EXERCISE DETAILS:
Every line from the one with "The width and height of the screenshot is (1007, 709)." to the one with "Task: Click the altitude axis tick label 10", including those two, is to be copied exactly; all other lines of the entries below are left out.

*** DATA ***

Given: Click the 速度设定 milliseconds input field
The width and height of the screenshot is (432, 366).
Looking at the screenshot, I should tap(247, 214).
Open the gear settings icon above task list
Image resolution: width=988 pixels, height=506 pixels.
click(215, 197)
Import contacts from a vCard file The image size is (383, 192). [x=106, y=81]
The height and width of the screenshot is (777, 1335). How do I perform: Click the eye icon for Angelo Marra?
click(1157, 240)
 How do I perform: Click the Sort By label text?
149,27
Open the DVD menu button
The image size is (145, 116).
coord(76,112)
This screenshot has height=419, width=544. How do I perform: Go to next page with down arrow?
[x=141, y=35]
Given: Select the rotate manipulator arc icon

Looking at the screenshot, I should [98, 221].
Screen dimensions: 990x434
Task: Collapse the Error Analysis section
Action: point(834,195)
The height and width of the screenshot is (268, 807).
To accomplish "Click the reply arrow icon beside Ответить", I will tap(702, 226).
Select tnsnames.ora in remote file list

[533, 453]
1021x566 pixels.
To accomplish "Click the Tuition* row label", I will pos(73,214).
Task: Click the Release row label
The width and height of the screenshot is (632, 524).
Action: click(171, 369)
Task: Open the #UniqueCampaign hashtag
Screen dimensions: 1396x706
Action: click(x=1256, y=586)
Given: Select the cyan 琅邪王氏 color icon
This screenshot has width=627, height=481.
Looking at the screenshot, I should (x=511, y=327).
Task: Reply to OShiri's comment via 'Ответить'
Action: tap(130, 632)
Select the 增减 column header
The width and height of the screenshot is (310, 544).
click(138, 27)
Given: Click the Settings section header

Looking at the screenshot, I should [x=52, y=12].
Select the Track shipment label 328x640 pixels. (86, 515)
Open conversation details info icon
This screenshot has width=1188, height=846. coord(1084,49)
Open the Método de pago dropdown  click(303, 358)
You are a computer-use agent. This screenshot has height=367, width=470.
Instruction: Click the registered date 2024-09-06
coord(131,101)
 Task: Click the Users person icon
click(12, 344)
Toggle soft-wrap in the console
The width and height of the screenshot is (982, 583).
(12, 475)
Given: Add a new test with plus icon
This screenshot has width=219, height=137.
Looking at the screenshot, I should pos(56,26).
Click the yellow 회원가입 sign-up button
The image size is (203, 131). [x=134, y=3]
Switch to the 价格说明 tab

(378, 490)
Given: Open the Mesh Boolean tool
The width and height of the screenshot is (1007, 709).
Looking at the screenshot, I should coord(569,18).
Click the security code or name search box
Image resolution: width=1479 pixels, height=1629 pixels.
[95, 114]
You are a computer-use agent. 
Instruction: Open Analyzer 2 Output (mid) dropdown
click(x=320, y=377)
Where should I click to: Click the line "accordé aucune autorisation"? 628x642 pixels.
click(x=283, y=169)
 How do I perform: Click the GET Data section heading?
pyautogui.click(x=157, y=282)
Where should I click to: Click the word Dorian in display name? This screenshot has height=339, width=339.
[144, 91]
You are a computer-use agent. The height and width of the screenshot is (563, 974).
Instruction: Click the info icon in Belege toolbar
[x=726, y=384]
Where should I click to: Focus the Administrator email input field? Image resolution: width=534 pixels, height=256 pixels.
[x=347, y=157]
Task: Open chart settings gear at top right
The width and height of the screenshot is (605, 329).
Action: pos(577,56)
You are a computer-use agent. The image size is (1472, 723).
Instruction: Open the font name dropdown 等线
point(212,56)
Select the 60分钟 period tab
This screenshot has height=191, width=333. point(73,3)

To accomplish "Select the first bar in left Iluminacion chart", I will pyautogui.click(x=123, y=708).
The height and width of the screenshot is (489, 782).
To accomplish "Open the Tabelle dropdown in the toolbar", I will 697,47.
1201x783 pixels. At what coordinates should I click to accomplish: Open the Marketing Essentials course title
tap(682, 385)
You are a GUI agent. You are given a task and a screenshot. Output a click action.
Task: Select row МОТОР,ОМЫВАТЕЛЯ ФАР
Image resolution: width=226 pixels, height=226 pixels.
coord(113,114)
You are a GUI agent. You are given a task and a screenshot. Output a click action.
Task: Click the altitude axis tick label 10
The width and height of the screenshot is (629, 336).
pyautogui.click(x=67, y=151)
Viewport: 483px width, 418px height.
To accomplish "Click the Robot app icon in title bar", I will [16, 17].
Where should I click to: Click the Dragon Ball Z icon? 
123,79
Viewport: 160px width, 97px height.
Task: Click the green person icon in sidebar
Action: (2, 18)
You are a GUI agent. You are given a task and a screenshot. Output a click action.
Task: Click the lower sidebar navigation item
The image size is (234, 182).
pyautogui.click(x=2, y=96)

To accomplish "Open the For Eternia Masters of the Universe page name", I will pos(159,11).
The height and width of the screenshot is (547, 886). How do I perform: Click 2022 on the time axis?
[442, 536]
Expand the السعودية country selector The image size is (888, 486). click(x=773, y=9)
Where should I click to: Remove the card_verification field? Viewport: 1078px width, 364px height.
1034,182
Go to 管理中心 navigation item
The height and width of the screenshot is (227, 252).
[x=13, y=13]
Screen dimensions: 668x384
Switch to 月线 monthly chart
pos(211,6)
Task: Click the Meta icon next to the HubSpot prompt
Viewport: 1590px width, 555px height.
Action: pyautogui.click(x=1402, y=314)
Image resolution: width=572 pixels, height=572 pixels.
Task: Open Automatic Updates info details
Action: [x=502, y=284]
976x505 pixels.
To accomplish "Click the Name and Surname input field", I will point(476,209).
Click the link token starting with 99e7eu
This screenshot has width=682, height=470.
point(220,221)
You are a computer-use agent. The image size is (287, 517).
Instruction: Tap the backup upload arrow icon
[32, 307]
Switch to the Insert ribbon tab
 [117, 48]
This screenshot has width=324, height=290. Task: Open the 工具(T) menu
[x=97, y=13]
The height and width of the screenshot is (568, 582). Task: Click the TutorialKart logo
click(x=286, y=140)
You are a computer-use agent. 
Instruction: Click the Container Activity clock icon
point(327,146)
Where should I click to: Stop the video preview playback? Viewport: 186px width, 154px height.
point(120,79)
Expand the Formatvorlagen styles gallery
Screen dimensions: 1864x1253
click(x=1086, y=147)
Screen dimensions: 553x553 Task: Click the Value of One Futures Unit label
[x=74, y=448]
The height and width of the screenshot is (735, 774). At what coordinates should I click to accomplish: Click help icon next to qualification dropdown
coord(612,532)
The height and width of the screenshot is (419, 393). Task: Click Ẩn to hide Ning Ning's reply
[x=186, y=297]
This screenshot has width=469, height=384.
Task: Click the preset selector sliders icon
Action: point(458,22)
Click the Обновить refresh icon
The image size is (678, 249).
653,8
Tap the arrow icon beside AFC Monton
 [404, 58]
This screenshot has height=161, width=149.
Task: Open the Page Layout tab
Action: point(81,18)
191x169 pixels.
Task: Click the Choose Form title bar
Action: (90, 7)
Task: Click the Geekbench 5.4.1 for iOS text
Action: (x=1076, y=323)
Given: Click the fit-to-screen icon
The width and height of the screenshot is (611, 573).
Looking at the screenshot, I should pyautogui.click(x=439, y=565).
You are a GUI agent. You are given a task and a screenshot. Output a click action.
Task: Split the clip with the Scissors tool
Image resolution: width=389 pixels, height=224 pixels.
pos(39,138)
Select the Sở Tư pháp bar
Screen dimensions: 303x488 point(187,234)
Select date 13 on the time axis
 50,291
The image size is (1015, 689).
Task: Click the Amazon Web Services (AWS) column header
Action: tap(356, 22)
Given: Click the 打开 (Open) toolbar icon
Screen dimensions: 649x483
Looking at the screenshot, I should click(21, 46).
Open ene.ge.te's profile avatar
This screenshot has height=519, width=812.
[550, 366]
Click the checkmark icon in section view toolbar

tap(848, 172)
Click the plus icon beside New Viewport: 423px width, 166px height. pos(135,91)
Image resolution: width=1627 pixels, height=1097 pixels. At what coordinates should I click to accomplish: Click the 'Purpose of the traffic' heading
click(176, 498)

***

EXERCISE SOLUTION:
The width and height of the screenshot is (1007, 709).
Looking at the screenshot, I should coord(569,18).
Click the security code or name search box
Image resolution: width=1479 pixels, height=1629 pixels.
[95, 114]
You are a computer-use agent. 
Instruction: Open Analyzer 2 Output (mid) dropdown
click(x=320, y=377)
Where should I click to: Click the line "accordé aucune autorisation"? 628x642 pixels.
click(x=283, y=169)
 How do I perform: Click the GET Data section heading?
pyautogui.click(x=157, y=282)
Where should I click to: Click the word Dorian in display name? This screenshot has height=339, width=339.
[144, 91]
You are a computer-use agent. The height and width of the screenshot is (563, 974).
Instruction: Click the info icon in Belege toolbar
[x=726, y=384]
Where should I click to: Focus the Administrator email input field? Image resolution: width=534 pixels, height=256 pixels.
[x=347, y=157]
Task: Open chart settings gear at top right
The width and height of the screenshot is (605, 329).
Action: pos(577,56)
You are a computer-use agent. The image size is (1472, 723).
Instruction: Open the font name dropdown 等线
point(212,56)
Select the 60分钟 period tab
This screenshot has height=191, width=333. point(73,3)

To accomplish "Select the first bar in left Iluminacion chart", I will pyautogui.click(x=123, y=708).
The height and width of the screenshot is (489, 782).
To accomplish "Open the Tabelle dropdown in the toolbar", I will 697,47.
1201x783 pixels. At what coordinates should I click to accomplish: Open the Marketing Essentials course title
tap(682, 385)
You are a GUI agent. You are given a task and a screenshot. Output a click action.
Task: Select row МОТОР,ОМЫВАТЕЛЯ ФАР
Image resolution: width=226 pixels, height=226 pixels.
coord(113,114)
You are a GUI agent. You are given a task and a screenshot. Output a click action.
Task: Click the altitude axis tick label 10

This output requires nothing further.